What to do: Check each line of the material below for the string "agent" and reply with how many have it, nothing more.

Source data:
※

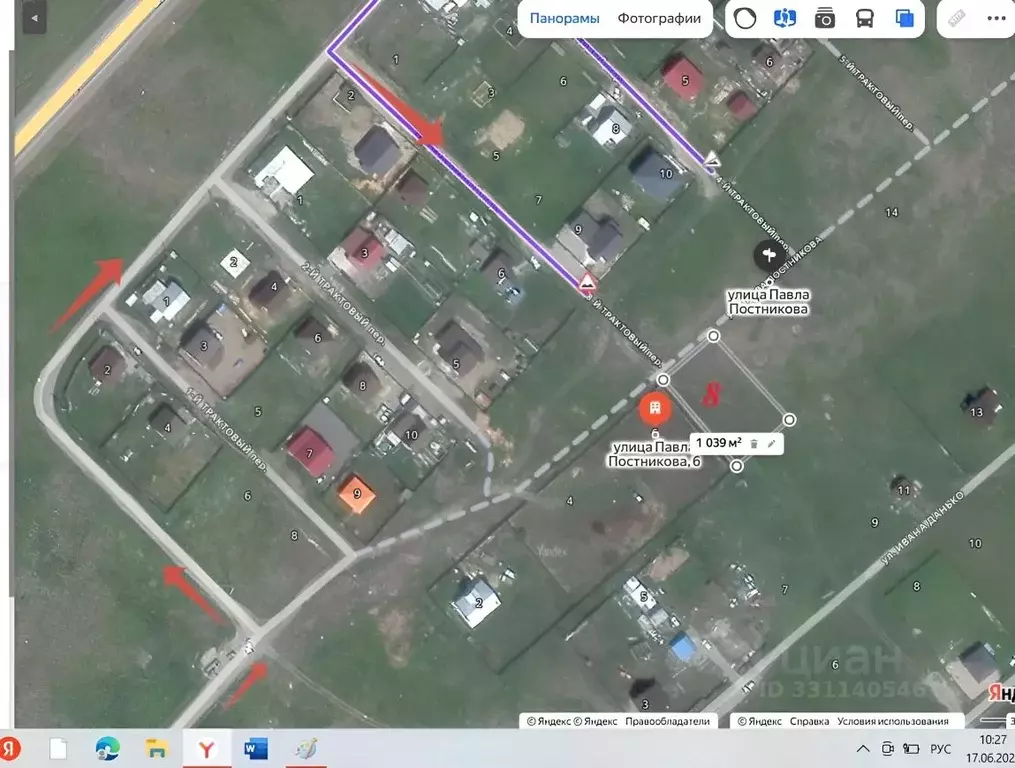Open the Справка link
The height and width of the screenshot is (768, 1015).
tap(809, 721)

※

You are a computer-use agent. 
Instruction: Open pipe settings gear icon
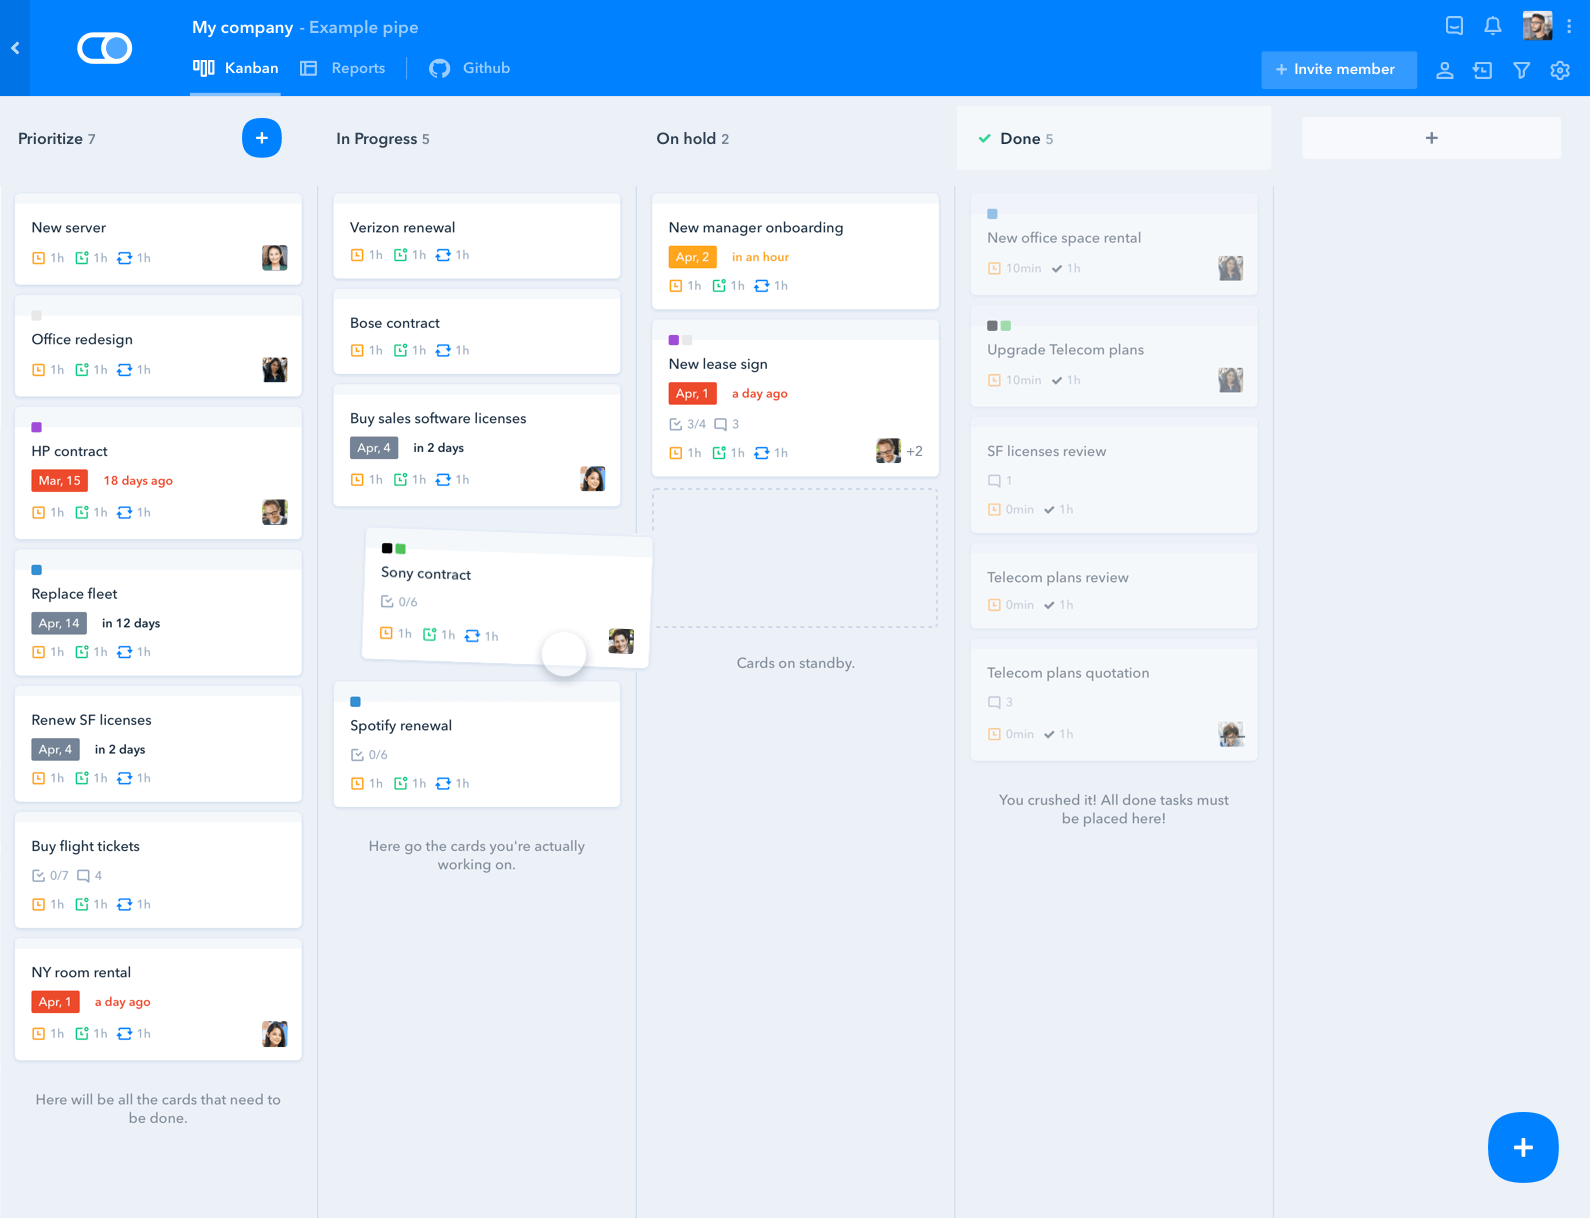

※

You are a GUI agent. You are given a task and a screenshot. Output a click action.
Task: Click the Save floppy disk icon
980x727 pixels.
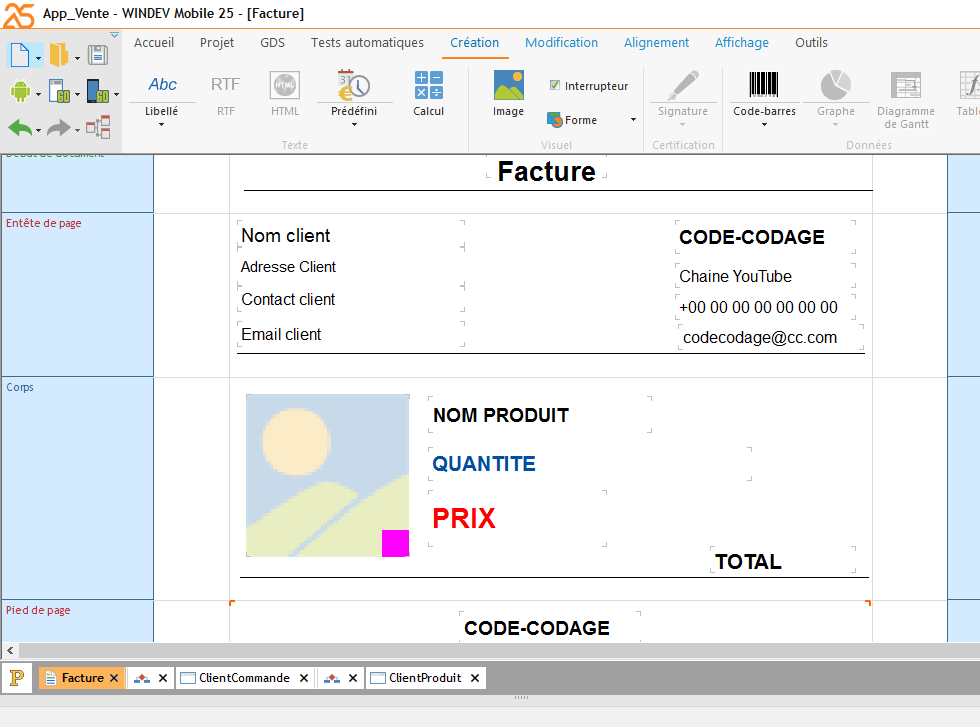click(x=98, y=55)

※

Exercise response: 2